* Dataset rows
════

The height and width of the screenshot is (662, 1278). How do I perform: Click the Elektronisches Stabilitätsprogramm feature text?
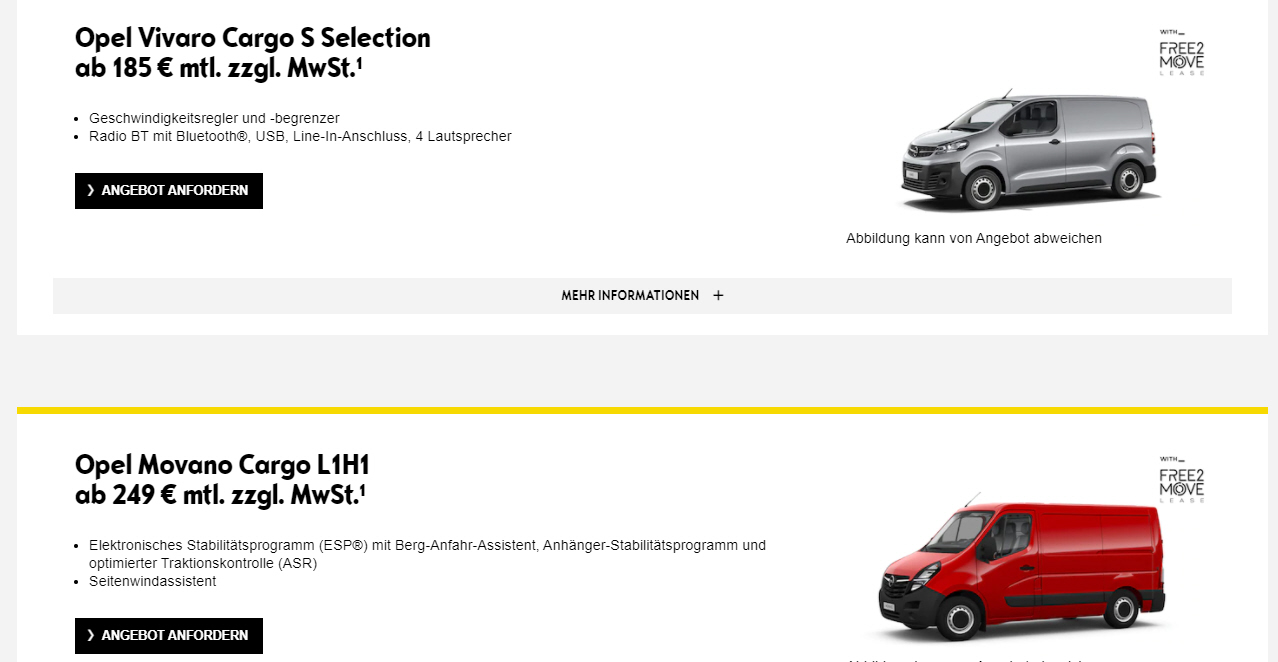point(427,554)
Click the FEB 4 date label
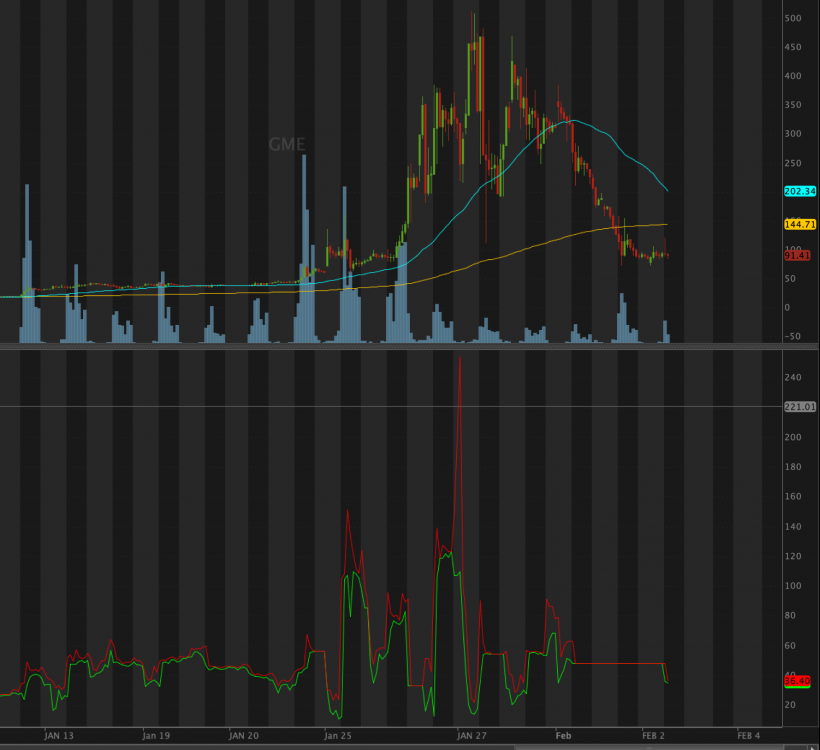The width and height of the screenshot is (820, 750). (748, 735)
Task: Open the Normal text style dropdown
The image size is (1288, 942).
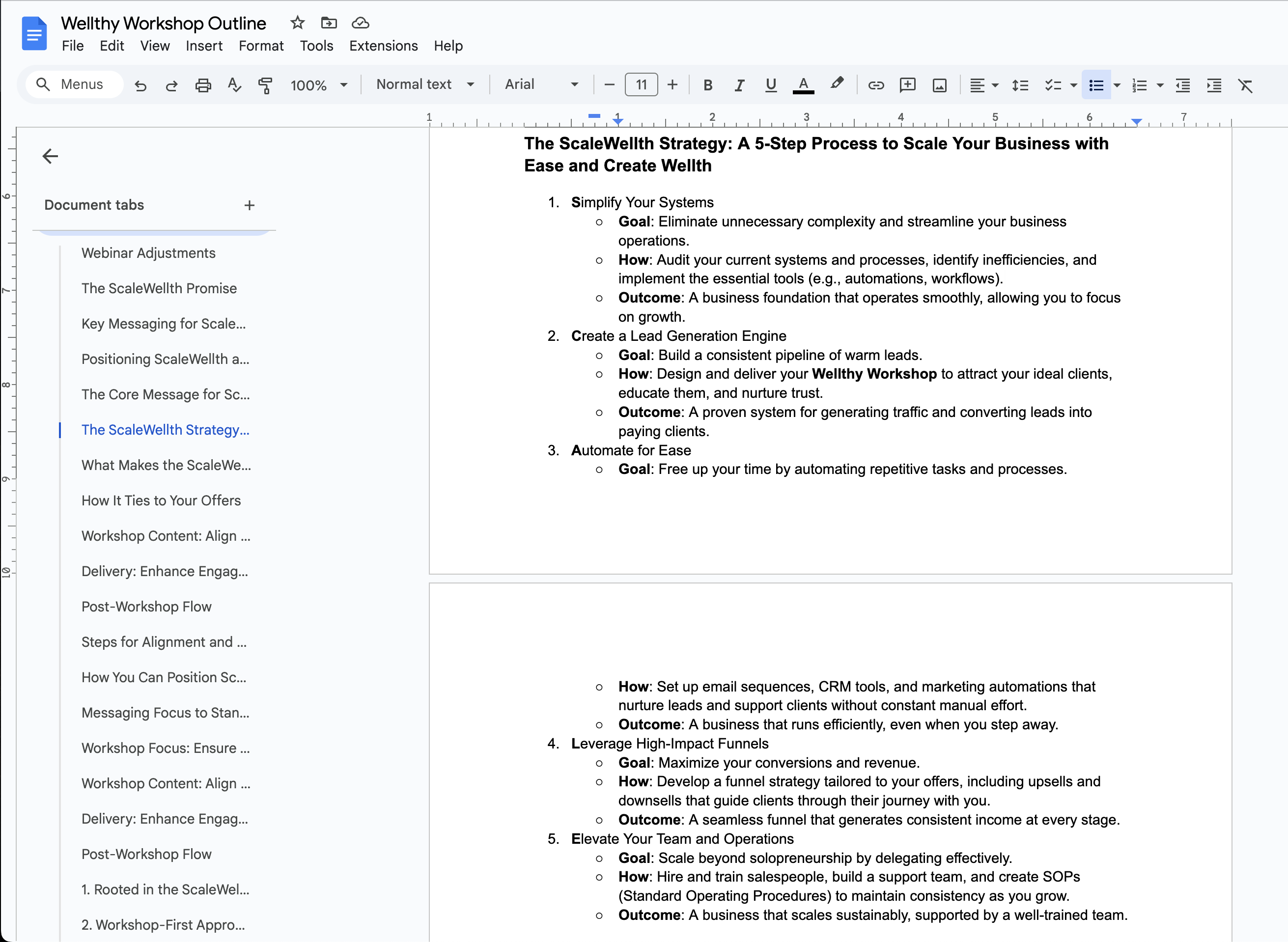Action: (425, 84)
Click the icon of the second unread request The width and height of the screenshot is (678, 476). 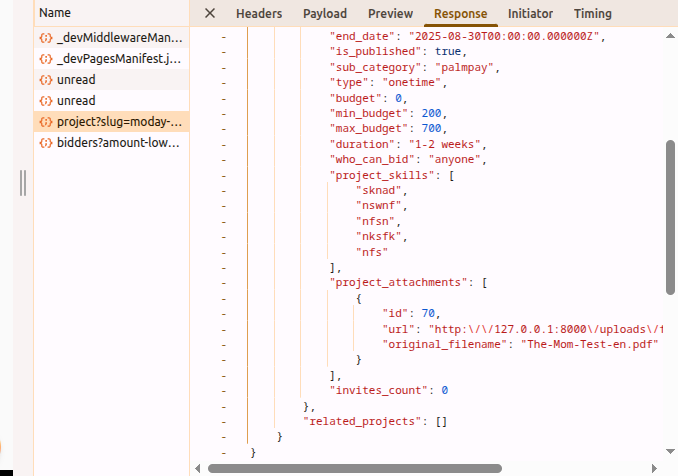[x=45, y=101]
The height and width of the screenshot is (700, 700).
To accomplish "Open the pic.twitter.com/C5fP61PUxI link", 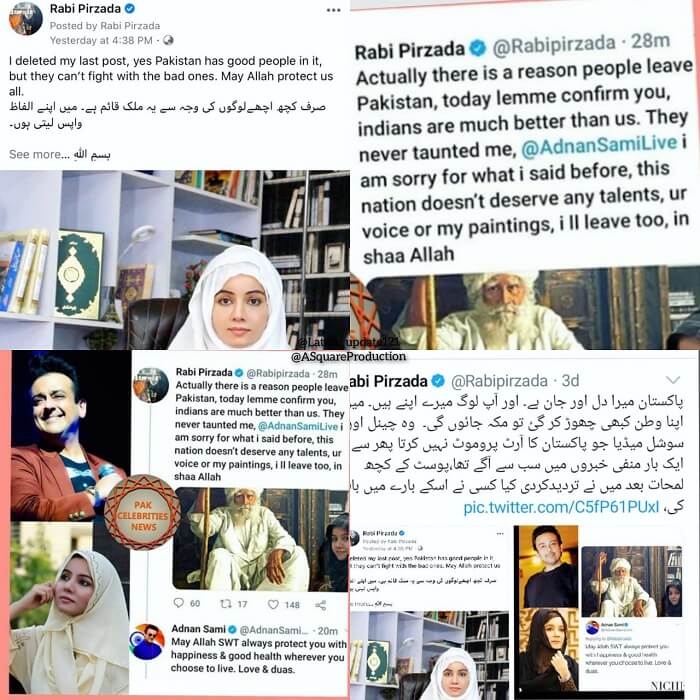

════

* TASK BRIEF
Turn everything from the line containing "The height and width of the screenshot is (700, 700)." down to the last line into a Markdown table with the columns No. and Text, one row per line, skipping any blank lines. Leave the pictures out.

* TASK RESULT
| No. | Text |
|---|---|
| 1 | The height and width of the screenshot is (700, 700). |
| 2 | To accomplish "Open the pic.twitter.com/C5fP61PUxI link",  |